EXERCISE OBJECTIVE:
Only the lines from the one containing "The image size" through the end of the entries should be returned, exactly as they are, with the pictures omitted.

WORKING DATA:
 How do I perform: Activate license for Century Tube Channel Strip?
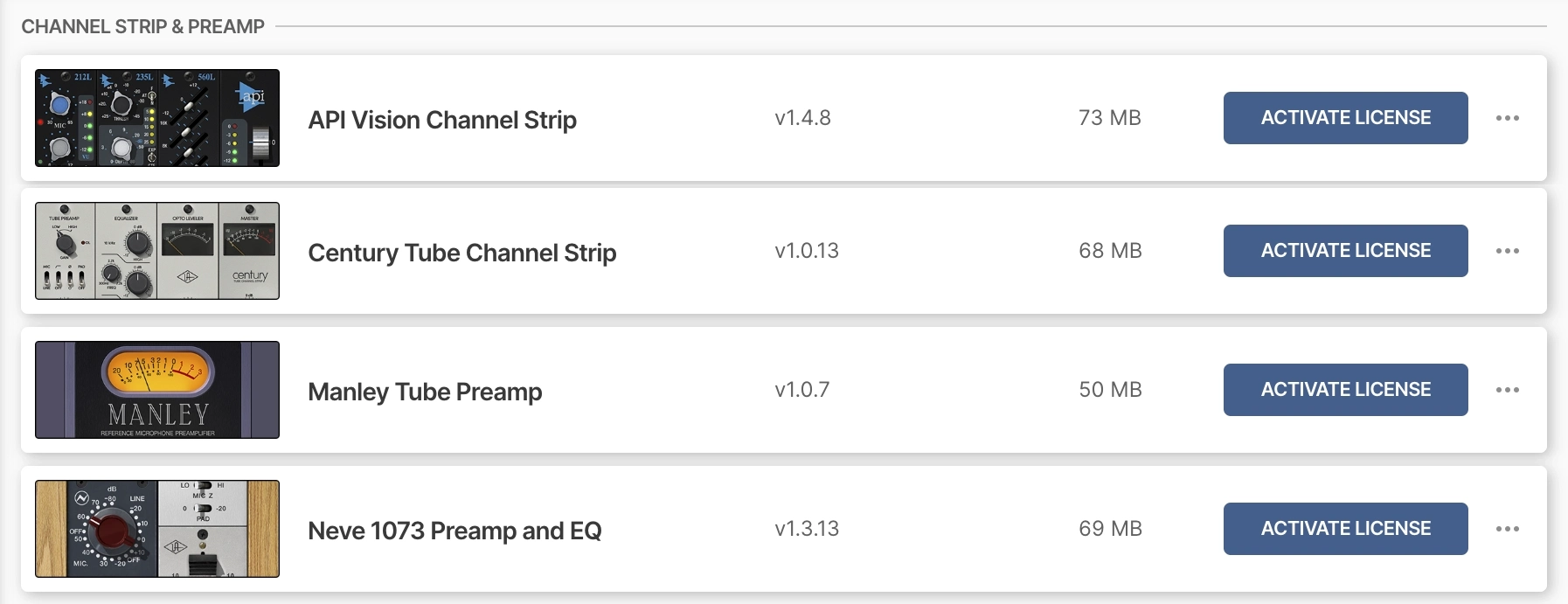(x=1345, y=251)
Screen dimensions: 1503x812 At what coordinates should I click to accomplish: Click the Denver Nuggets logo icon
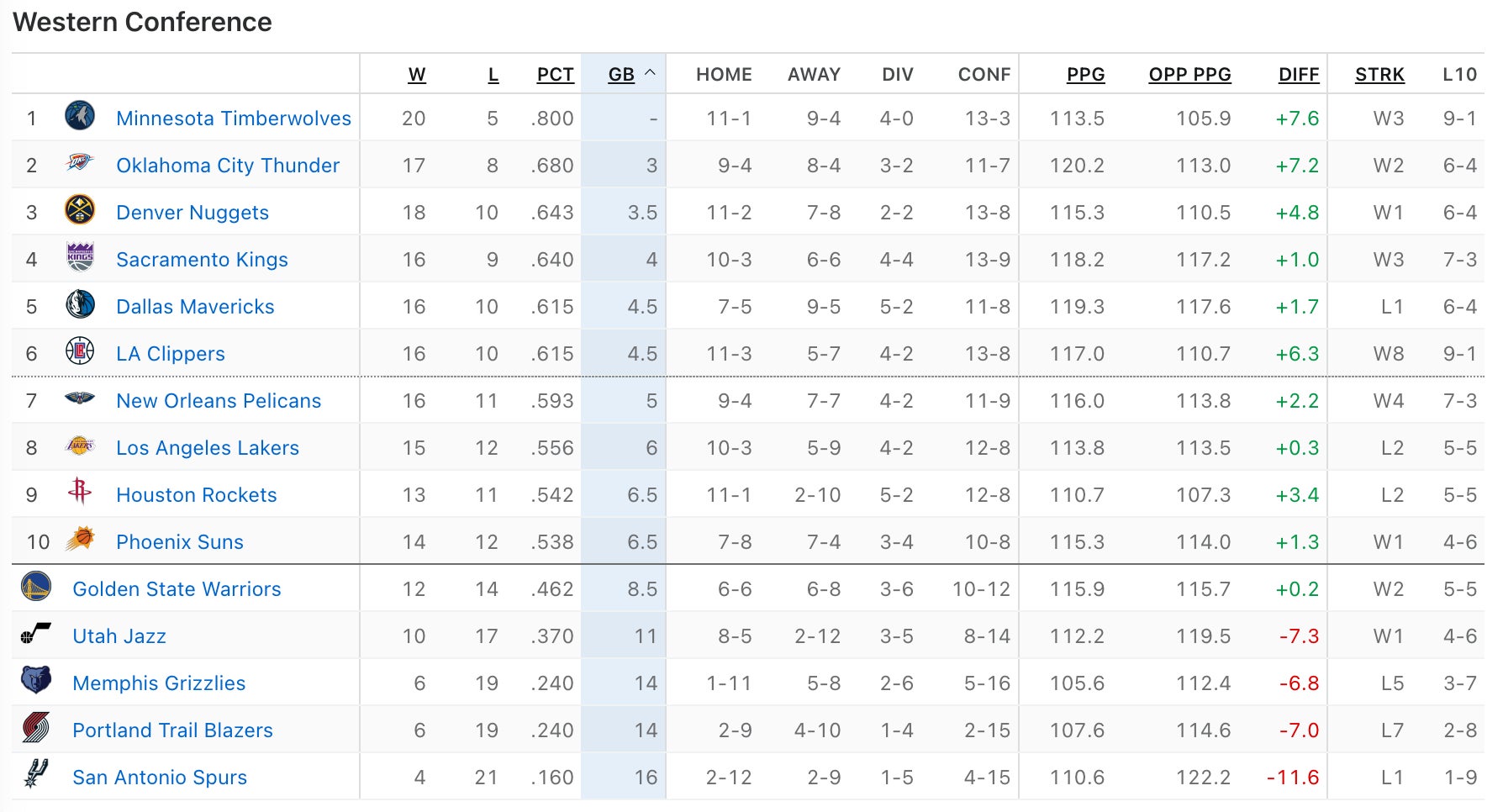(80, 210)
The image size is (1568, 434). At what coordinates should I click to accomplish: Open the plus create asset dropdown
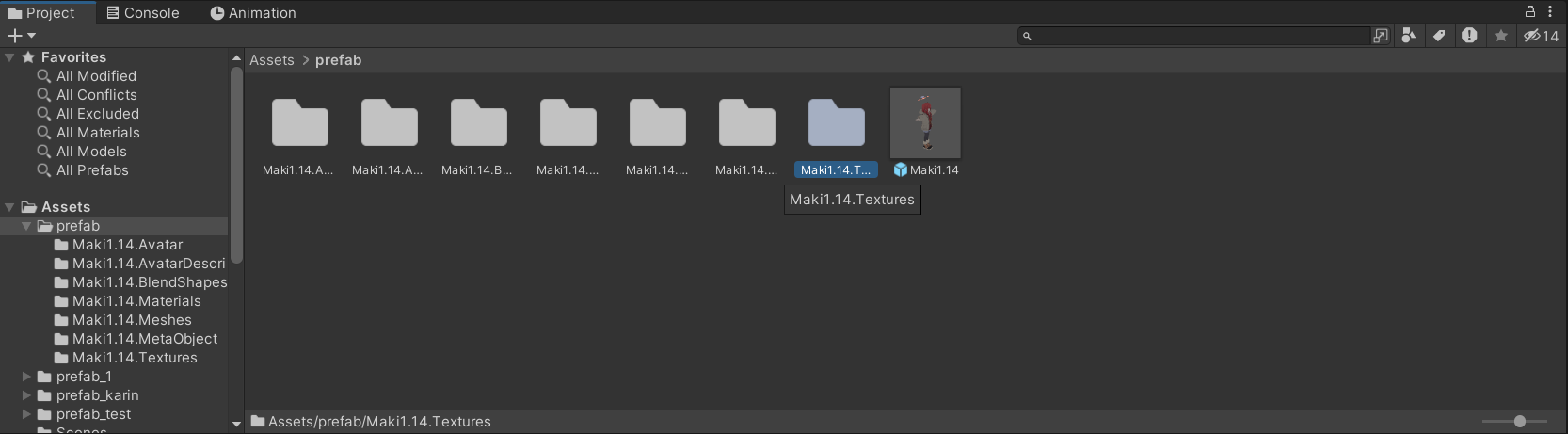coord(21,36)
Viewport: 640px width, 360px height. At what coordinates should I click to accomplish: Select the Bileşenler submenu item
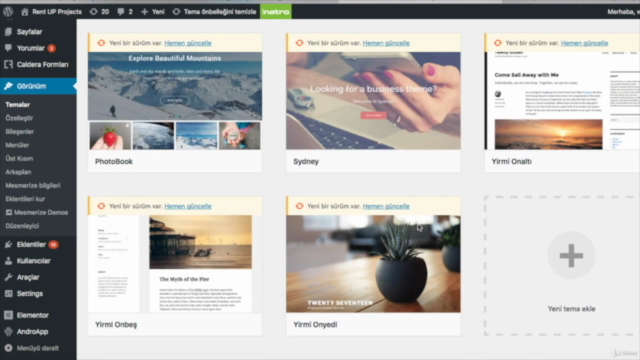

ANSWER SECTION:
The image size is (1568, 434). At what coordinates should I click to accomplish: Open the plus create asset dropdown
coord(21,36)
Viewport: 640px width, 360px height. At what coordinates should I click to accomplish: Select the Bileşenler submenu item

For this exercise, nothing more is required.